The first requirement is needed, for example, in financial systems. When a customer's computer orders a bank's computer to buy a ton of gold, the bank's computer needs to be able to make sure that the computer giving the order really belongs to the company whose account is to be debited. In other words, the bank has to authenticate the customer (and the customer has to authenticate the bank).
The second requirement is needed to protect the bank against fraud. Suppose that the bank buys the ton of gold, and immediately thereafter the price of gold drops sharply. A dishonest customer might sue the bank, claiming that he never issued any order to buy gold. When the bank produces the message in court, the customer denies having sent it. The property that no party to a contract can later deny having signed it is called nonrepudiation. The digital signature schemes that we will now study help provide it.
The third requirement is needed to protect the customer in the event that the price of gold shoots up and the bank tries to construct a signed message in which the customer asked for one bar of gold instead of one ton. In this fraud scenario, the bank just keeps the rest of the gold for itself.
8.4.1 Symmetric-Key Signatures
One approach to digital signatures is to have a central authority that knows everything and whom everyone trusts, say Big Brother (BB). Each user then chooses a secret key and carries it by hand to BB's office. Thus, only Alice and BB know Alice's secret key, KA, and so on.
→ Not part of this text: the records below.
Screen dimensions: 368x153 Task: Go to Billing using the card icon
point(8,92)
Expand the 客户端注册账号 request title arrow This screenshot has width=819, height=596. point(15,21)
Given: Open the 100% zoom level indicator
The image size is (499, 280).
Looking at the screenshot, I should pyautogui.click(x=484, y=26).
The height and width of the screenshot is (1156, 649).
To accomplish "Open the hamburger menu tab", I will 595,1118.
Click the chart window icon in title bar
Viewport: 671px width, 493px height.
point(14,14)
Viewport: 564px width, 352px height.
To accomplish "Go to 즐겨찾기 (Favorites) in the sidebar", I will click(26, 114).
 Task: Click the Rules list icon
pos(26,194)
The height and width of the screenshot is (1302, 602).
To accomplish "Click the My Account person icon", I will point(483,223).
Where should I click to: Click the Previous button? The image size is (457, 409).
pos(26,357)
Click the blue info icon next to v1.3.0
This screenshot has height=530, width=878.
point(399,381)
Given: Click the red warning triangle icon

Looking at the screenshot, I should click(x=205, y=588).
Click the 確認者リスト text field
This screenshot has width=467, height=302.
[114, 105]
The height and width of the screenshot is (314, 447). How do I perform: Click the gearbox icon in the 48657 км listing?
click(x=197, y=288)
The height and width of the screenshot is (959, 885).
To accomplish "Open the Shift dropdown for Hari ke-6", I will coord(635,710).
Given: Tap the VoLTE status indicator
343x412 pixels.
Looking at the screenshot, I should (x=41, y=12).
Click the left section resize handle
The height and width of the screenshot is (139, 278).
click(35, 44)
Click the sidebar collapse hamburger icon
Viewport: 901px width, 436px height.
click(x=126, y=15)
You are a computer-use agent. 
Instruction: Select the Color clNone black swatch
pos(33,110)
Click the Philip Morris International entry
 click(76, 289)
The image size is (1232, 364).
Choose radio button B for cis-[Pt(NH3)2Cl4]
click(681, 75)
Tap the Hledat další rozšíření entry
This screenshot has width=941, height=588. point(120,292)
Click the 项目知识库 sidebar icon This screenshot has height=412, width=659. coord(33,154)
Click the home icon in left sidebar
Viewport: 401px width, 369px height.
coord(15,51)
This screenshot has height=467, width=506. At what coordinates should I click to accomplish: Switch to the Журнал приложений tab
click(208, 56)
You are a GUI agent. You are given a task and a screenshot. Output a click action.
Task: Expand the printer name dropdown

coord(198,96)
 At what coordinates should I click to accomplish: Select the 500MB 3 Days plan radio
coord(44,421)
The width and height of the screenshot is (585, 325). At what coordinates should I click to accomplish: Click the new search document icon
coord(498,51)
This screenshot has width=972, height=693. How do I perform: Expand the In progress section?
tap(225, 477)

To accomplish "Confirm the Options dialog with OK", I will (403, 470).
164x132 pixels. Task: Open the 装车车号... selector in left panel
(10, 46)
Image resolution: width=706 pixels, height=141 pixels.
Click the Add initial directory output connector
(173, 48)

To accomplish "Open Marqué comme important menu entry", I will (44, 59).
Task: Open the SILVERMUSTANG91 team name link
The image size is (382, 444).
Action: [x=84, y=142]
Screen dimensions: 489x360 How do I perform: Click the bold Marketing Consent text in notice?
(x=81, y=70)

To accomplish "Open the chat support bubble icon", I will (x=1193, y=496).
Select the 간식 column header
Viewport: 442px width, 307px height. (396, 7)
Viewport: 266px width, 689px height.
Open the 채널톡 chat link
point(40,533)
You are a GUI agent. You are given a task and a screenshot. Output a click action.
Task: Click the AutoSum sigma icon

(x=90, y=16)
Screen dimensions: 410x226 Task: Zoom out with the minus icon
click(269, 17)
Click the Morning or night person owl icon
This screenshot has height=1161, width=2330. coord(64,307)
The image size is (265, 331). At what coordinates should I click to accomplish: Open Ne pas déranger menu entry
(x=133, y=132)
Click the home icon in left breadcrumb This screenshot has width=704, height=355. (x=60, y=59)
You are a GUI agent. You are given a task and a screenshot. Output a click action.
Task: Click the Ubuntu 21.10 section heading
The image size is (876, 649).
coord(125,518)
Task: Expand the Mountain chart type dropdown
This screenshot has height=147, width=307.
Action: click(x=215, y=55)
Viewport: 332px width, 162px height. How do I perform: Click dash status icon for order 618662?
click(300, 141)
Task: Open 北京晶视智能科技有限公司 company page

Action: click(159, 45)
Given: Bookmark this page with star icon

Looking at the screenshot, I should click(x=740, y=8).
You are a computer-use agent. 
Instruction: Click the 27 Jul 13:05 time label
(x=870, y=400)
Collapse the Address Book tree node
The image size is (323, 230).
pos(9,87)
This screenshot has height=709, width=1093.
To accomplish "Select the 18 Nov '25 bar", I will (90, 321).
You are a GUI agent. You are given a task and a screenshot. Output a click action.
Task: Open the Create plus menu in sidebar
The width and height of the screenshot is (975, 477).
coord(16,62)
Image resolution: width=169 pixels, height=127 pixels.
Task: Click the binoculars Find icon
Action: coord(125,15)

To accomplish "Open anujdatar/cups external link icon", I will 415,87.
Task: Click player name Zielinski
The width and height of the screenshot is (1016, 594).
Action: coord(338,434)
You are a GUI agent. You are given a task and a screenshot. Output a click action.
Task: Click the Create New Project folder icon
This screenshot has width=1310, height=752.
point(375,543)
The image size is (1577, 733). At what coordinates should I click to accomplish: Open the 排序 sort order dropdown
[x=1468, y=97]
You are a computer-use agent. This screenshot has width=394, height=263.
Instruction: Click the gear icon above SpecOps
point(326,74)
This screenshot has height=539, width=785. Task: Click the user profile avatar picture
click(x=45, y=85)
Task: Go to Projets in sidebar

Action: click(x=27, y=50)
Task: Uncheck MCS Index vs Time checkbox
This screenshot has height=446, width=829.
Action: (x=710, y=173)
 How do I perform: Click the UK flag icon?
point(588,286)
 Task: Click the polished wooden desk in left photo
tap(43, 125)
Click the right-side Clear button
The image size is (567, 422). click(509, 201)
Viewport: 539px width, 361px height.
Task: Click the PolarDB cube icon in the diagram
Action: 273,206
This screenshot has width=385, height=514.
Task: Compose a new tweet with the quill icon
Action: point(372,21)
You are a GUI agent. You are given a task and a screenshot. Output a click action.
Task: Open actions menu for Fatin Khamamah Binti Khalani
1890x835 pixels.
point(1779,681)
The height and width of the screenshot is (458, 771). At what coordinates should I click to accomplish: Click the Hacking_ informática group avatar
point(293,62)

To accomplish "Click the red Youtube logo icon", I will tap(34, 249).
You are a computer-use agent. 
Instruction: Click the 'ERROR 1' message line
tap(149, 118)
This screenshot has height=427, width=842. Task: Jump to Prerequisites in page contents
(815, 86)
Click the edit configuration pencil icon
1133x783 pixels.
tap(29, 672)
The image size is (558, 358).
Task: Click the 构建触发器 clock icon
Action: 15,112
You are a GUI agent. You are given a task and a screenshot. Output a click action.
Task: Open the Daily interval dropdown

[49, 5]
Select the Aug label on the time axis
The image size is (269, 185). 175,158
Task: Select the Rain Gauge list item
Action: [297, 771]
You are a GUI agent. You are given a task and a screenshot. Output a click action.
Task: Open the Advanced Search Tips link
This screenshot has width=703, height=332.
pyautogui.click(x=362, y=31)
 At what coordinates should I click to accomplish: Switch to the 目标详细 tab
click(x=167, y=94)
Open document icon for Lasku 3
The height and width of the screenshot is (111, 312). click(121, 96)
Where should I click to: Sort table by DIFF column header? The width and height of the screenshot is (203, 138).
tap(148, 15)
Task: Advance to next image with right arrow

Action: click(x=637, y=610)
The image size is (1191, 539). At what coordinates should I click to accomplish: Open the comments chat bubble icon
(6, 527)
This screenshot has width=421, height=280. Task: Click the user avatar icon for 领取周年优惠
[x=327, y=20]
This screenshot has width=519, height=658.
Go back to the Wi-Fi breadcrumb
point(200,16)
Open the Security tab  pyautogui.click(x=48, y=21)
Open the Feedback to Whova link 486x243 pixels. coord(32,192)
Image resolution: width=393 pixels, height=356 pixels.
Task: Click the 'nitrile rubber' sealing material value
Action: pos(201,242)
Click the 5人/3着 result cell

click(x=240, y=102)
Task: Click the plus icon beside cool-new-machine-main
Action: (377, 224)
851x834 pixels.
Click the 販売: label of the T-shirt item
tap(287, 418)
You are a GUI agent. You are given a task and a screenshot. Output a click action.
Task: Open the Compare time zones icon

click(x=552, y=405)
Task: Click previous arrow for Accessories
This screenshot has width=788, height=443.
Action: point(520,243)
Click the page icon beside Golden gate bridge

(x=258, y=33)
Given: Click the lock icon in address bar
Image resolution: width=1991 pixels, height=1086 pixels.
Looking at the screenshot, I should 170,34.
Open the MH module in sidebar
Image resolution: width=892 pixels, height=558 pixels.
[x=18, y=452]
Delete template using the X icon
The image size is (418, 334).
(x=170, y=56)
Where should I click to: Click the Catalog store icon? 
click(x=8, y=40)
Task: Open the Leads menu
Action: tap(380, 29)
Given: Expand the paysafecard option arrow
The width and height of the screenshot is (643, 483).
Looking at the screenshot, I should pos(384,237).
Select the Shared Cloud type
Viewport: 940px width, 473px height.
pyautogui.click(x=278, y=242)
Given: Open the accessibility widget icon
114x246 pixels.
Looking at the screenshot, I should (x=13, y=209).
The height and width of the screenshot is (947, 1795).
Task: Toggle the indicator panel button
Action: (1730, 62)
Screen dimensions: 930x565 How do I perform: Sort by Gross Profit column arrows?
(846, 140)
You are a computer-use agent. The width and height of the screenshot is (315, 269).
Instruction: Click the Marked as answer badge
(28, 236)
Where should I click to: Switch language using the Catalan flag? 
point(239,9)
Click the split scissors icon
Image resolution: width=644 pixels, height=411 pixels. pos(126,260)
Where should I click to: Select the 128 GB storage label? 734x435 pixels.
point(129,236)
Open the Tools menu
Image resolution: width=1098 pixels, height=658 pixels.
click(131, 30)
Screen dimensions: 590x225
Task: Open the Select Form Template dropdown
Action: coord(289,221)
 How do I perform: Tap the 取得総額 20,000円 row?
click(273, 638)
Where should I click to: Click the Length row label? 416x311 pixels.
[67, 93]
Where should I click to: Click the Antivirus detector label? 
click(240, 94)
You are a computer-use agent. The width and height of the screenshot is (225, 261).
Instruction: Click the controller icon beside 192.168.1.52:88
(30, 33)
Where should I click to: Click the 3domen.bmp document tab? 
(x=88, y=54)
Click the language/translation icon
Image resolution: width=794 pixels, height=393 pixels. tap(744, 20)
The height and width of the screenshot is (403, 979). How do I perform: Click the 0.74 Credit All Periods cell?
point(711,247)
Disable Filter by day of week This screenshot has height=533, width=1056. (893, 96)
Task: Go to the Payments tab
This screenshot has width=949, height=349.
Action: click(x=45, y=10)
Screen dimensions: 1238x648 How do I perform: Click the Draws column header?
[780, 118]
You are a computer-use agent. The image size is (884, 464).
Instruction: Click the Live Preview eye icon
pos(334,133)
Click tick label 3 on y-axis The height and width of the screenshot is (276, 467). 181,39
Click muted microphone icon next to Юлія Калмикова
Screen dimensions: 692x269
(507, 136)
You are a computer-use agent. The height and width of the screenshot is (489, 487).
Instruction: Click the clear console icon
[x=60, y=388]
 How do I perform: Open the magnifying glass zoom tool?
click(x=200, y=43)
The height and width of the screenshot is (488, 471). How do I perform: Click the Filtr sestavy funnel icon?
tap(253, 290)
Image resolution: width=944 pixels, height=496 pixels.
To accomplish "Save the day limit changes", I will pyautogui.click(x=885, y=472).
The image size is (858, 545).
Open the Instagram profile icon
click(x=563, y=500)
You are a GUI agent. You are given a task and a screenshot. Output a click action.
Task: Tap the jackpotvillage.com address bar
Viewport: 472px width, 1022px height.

When Alice wants to send a signed plaintext message, P, to her banker, Bob, she generates KA(B, RA, t, P), where B is Bob's identity, RA is a random number chosen by Alice, t is a timestamp to ensure freshness, and KA(B, RA, t, P) is the message encrypted with her key, KA. Then she sends it as depicted in Fig. 8-18. BB sees that the message is from Alice, decrypts it, and sends a message to Bob as shown. The message to Bob contains the plaintext of Alice's message and also the signed message KBB (A, t, P). Bob now carries out Alice's request.
Figure 8-18. Digital signatures with Big Brother.
What happens if Alice later denies sending the message? Step 1 is that everyone sues everyone (at least, in the United States). Finally, when the case comes to court and Alice vigorously denies sending Bob the disputed message, the judge will ask Bob how he can be sure that the disputed message came from Alice and not from Trudy. Bob first points out that BB will not accept a message from Alice unless it is encrypted with KA, so there is no possibility of Trudy sending BB a false message from Alice without BB detecting it immediately.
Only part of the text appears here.